Voltando à relação com a Psicologia: Segundo o CFP, instrumentos e procedimentos psicológicos habilitam o profissional psicólogo no diagnóstico psicopatológico. Assim, na medida em que os psicólogos se utilizem apenas deles, eles estariam praticando o diagnóstico psicopatológico que consta como diagnóstico psicológico, não como diagnóstico médico. Mas, o CFM discorda que instrumentos e procedimentos psicológicos sejam procedentes para o diagnóstico psicopatológico. E ele tem todo o direito de discordar! Vivemos numa democracia, e todos têm o direito de criticar o que bem entender. Entretanto, a única entidade legalmente estabelecida para decidir sobre a procedência de procedimentos psicológicos é o CFP. Se o CFP afirma que procedimentos psicológicos são procedentes no diagnóstico psicopatológico, o CFM tem que acatar. Pode criticar e debater, mas precisa acatar.
Semelhantemente, a classe médica tem todo o direito de se posicionar contrariamente às curas espirituais ou alternativas. Mas, não tem o direito de transformá-las em exercício ilegal de Medicina, uma vez que não há nada nelas que configure algum procedimento médico lecionado nas faculdades de Medicina.

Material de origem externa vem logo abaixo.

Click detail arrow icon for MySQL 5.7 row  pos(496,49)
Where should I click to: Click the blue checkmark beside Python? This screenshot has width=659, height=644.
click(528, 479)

É preciso que as práticas alternativas sejam debatidas e combatidas por meios democráticos, não pela imposição de uma lei incoerente.
Com o “ato médico”, a classe médica se outorgou o direito de avaliar procedimentos psicológicos e decretar sua improcedência. Ela pode argumentar que em momento algum o diagnóstico psicopatológico esteve legalmente incluído na definição de diagnóstico psicológico, e ela está certa nesse ponto. E justamente nesse ponto se faz perceber toda a MÁ-FÉ deste projeto de lei como um todo. Uma vez que o CFP não teve o cuidado de definir o diagnóstico psicológico na regulamentação da Psicologia, o CFM tomou para si o direito de lhe estabelecer os limites e as definições que bem entender.
Nesse sentido, pelo uso da má-fé jurídica, o CFM invadiu as competências legais do CFP.
Além de conferir aos médicos a exclusividade no diagnóstico psicopatológico e de sua respectiva prescrição terapêutica, o “ato médico” também pode coibir a pesquisa da Psicologia nessa área. O “ato médico” confere à classe médica a “propriedade privada” das doenças enquanto objeto de estudo. Consequentemente, psicólogos que desejarem desenvolver experimentos comportamentais sobre a depressão, por exemplo, precisarão ser supervisionados por médicos.
O projeto de lei do “ato médico” foi distorcido em seus propósitos desde o início. A razão da regulamentação de uma profissão é estabelecer os limites da atuação daquele profissional. A intenção do “ato médico” nunca foi a de estabelecer limites à atuação dos médicos, já que os médicos podem fazer tudo! Desde o início, a intenção do “ato médico” foi estabelecer limites à atuação dos outros, à atuação dos demais profissionais de saúde, e aí se funda toda a sua má-fé.